The process of petroleum generation can be described in terms of timing and quantity by kinetic modelling. Compositional changes which occur during maturation are usually not taken into account in these models, despite the fact that they play an important role in defining physical behaviour of the petroleum under changing subsurface conditions. With this in mind, both open and closed system pyrolysis methods were applied to a set of immature Posidonia Shale samples from the Lower Saxony Basin (NW Germany) for studying both qualitative and quantitative aspects of the petroleum generation process. With the open system non-isothermal pyrolysis method, discrete distributions of activation energies in the range of 47–53 kcal/mol and one single frequency factor were determined. A maturity sequence was established by pyrolysing aliquots of immature Posidonia Shale samples under closed system conditions for various times and temperatures.
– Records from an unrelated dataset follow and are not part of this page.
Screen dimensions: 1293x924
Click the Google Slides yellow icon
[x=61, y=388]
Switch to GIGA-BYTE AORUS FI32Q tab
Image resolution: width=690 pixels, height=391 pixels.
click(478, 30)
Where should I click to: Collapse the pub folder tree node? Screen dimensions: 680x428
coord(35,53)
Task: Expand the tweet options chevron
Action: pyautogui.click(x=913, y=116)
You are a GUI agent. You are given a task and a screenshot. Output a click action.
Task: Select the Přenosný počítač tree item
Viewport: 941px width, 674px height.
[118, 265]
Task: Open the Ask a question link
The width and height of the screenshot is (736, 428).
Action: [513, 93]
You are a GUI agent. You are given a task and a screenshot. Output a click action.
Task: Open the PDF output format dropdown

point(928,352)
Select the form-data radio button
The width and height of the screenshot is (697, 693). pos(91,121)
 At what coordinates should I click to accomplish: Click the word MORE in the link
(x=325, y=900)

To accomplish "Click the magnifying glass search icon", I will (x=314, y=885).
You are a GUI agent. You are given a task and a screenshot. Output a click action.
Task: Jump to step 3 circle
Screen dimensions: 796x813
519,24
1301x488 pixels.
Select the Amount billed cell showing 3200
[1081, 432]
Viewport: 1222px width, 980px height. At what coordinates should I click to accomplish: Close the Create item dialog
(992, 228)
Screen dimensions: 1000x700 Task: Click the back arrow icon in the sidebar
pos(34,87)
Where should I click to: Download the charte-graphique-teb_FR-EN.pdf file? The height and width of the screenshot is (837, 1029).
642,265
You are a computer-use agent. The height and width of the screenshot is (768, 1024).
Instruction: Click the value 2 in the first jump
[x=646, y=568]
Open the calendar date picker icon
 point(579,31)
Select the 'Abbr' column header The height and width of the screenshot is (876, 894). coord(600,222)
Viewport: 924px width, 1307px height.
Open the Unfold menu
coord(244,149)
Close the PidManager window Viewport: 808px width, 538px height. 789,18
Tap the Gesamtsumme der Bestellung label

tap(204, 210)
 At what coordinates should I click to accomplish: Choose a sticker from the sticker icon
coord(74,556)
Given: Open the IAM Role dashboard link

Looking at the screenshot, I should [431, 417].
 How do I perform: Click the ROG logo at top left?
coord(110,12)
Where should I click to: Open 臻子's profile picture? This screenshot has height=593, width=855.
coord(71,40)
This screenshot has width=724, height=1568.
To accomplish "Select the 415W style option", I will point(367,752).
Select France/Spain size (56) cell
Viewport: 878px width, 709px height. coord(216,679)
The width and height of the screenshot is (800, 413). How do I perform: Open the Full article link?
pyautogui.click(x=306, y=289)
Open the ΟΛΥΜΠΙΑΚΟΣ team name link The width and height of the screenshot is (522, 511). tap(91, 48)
The compositional changes and the kinetics of formation of single compounds and groups in the C 1–C 35 range were then studied quantitatively using gas chromatography. The sequence was characterised by a progressive increase in both gas/oil ratio (GOR) and paraffinicity. There was only minor variation of the chain length distribution of n-alkanes, indicating a limited pool of precursors in the Posidonia Shale kerogen. Different kinds of single reaction models were used to determine the kinetic parameters for n-alkane generation. A satisfactory fit to the experimental data could not be obtained with first-order kinetics. A good fit could be made using a kinetic model of autocatalytic reactions.